**Task requirements:** Collect every line in the listing below that contains the word "browser". Case counts.

--- Begin ---

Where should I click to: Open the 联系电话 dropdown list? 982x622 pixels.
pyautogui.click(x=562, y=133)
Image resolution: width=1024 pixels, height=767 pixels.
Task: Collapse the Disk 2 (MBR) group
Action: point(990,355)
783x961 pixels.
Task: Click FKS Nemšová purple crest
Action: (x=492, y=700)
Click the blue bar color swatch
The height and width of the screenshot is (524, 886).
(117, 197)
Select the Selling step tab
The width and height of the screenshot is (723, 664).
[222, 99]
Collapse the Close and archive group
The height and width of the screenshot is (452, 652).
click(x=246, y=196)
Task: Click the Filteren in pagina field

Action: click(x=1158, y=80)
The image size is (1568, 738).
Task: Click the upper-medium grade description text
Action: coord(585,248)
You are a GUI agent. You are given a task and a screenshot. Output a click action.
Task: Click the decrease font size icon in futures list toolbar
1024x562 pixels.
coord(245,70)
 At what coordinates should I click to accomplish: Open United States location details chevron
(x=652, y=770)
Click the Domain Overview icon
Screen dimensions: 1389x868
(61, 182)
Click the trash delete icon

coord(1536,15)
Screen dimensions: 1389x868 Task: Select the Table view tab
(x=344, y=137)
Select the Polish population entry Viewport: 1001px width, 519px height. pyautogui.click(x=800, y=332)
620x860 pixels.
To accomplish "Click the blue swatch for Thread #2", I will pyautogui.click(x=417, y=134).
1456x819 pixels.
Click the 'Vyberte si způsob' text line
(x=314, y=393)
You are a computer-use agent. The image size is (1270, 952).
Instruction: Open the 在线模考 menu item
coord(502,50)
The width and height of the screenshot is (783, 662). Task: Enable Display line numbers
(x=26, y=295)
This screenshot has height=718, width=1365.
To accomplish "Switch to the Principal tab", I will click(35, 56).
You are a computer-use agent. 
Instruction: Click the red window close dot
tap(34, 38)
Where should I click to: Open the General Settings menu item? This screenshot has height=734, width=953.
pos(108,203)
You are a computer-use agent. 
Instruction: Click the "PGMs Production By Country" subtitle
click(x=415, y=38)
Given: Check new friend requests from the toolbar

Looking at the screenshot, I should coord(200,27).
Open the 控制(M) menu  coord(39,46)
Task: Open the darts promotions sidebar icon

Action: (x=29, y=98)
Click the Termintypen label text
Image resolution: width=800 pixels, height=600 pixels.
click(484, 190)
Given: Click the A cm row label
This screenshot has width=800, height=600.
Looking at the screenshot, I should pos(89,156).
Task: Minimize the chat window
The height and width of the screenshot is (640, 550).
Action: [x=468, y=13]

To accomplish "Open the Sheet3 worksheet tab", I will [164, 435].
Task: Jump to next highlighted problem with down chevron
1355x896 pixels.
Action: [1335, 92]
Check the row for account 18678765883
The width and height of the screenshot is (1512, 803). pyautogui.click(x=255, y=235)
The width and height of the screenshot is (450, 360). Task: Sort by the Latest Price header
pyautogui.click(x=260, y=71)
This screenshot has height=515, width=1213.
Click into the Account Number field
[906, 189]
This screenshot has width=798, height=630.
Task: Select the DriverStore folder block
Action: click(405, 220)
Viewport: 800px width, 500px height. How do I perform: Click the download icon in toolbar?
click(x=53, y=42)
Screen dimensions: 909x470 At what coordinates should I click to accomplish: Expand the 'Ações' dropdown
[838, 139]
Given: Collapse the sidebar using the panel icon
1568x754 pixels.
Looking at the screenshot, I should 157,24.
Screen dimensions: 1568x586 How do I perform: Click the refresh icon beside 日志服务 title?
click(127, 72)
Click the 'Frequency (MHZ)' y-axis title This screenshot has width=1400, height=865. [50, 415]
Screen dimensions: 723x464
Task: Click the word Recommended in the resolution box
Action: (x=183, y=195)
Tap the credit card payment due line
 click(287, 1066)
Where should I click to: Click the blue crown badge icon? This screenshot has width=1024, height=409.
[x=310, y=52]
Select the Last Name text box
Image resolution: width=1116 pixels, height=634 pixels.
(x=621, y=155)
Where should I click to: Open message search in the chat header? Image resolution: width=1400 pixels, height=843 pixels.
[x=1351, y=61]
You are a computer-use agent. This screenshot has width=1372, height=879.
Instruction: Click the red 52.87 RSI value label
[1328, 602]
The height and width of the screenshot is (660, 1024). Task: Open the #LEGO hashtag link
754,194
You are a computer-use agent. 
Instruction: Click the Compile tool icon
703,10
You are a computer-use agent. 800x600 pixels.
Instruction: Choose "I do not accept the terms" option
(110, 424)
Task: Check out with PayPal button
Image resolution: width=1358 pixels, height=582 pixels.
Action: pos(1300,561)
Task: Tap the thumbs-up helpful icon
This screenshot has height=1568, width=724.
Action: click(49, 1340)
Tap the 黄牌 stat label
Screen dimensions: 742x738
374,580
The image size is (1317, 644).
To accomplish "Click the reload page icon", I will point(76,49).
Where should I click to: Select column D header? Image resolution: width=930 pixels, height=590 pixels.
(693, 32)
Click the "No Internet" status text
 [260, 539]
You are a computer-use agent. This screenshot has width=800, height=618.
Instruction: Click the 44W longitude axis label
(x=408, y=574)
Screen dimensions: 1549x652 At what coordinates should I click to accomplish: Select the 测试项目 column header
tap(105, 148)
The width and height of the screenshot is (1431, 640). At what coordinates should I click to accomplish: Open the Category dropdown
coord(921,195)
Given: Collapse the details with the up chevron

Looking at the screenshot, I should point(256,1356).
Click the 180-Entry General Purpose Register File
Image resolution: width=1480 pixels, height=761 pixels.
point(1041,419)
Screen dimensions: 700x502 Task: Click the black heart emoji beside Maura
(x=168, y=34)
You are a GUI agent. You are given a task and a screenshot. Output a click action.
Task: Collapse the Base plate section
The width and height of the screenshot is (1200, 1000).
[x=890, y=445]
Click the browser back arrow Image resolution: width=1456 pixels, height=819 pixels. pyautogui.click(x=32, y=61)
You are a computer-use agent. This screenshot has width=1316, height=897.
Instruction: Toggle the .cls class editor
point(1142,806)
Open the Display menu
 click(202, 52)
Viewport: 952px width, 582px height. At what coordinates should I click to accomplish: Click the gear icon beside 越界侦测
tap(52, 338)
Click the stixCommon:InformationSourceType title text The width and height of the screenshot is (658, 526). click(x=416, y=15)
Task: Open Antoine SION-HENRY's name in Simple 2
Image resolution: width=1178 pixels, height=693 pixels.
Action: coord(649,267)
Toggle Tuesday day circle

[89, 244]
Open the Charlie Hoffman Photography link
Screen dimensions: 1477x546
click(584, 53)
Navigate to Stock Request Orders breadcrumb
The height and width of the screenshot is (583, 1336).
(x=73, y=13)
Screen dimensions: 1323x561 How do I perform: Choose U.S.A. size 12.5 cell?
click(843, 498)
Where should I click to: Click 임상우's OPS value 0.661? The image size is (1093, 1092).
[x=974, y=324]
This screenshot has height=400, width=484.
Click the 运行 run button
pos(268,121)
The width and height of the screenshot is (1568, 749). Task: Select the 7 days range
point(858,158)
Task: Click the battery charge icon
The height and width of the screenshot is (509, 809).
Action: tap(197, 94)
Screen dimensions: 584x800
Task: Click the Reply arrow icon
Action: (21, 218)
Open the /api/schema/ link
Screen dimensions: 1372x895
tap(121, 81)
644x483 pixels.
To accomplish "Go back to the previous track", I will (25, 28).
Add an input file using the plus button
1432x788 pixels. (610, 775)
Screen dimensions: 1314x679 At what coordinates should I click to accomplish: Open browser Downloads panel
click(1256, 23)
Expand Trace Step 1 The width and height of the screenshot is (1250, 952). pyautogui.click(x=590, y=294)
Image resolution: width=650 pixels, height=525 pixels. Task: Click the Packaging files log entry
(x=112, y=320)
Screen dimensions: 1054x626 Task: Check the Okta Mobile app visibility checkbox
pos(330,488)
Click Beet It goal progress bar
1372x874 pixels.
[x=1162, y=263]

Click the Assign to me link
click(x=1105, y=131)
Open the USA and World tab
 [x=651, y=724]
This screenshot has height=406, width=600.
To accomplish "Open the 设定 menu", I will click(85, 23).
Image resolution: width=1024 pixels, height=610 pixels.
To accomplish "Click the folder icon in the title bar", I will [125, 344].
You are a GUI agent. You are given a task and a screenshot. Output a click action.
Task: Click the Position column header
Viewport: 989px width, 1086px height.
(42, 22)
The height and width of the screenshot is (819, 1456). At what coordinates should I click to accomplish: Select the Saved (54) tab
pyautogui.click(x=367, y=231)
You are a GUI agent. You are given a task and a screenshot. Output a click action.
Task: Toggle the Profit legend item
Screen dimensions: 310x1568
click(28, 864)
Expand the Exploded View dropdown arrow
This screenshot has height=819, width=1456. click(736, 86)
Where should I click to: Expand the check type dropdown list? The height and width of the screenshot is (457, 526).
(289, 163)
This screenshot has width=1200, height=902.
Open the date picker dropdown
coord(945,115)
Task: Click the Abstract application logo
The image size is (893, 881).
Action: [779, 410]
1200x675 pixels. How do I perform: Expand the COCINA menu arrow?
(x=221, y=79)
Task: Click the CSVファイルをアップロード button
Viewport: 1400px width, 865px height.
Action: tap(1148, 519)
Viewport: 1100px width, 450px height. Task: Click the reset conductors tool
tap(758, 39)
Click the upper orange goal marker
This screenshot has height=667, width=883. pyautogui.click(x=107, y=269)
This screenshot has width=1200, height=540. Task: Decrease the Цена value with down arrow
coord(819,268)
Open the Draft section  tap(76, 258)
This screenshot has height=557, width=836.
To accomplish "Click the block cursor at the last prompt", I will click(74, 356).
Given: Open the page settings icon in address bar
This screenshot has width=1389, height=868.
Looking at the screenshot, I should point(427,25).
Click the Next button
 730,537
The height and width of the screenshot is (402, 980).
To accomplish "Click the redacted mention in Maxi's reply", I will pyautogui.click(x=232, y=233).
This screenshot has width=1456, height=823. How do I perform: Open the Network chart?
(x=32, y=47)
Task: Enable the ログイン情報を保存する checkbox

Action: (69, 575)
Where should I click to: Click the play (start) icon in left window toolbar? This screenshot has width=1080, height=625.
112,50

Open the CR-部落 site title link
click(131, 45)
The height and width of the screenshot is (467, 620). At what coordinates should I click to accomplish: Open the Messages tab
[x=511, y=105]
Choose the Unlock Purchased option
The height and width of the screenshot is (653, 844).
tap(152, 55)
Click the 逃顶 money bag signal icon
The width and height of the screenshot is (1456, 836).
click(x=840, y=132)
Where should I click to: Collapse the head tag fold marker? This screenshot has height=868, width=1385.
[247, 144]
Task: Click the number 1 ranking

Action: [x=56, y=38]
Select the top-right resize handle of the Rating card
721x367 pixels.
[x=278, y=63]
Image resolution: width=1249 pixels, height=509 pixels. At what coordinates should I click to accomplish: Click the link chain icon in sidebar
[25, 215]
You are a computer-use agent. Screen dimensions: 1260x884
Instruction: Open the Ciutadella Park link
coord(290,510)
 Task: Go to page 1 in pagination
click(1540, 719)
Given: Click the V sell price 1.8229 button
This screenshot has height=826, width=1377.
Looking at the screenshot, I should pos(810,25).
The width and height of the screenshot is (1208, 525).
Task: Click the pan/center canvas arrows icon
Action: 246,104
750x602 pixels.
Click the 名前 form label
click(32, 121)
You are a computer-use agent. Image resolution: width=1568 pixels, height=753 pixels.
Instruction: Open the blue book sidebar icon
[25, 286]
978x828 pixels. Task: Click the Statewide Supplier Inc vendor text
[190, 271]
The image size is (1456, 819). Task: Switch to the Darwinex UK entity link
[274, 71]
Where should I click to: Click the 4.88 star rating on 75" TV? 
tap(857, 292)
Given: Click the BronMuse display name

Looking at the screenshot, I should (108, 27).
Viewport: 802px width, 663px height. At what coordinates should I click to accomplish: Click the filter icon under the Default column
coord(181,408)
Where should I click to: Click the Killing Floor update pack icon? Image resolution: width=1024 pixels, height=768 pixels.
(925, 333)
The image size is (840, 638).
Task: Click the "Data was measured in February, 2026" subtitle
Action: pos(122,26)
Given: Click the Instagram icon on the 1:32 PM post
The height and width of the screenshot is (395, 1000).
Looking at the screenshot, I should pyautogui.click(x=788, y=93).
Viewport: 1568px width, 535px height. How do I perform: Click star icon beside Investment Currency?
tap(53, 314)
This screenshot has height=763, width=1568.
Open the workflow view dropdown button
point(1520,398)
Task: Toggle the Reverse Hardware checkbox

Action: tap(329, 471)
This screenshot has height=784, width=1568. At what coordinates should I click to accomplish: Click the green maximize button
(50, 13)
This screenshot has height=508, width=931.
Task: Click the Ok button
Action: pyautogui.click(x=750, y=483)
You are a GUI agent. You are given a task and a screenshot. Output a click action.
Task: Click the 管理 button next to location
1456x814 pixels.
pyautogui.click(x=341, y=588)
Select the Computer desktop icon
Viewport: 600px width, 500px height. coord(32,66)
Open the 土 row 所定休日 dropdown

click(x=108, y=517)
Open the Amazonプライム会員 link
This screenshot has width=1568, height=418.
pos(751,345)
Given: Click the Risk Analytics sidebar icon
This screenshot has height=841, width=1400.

--- End ---

**In response:**
Click the browser back arrow Image resolution: width=1456 pixels, height=819 pixels. pyautogui.click(x=32, y=61)
Screen dimensions: 1314x679 At what coordinates should I click to accomplish: Open browser Downloads panel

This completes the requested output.